Une nouvelle transmission après un premier épisode procédural
Cette réception intervient après plusieurs semaines de discussions autour de la saisine du Parlement. En juin, l’Assemblée nationale avait indiqué avoir reçu un courrier transmettant le décret présidentiel, mais sans le texte du projet de loi lui-même.
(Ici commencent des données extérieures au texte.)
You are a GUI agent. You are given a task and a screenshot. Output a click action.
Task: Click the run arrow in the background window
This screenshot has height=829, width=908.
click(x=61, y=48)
Le dossier avait alors été retourné afin d’être complété.
Le décret du 18 septembre abroge et remplace le décret n°2026-1236 du 29 juin 2026, qui concernait précédemment la présentation du projet de LFR 2026.
Cette fois, l’Assemblée nationale confirme donc la réception régulière du dossier complet, ouvrant la voie à la suite de la procédure parlementaire.
Le projet de LFR intervient alors que le gouvernement poursuit la révision du cadre budgétaire de l’exercice 2026. Le Premier ministre avait demandé au ministre chargé des Finances d’accélérer le dépôt du texte à l’Assemblée nationale, notamment en tenant compte de l’accord technique conclu avec les services du Fonds monétaire international (FMI).
Le projet de loi de finances rectificative avait par ailleurs été adopté en Conseil des ministres dès le 17 juin 2026.
Avec sa réception officielle ce 18 septembre, le dossier entre désormais dans le circuit parlementaire. Les députés devront se prononcer sur les nouvelles dispositions budgétaires proposées par l’exécutif, selon le calendrier et les modalités arrêtés par l’Assemblée nationale.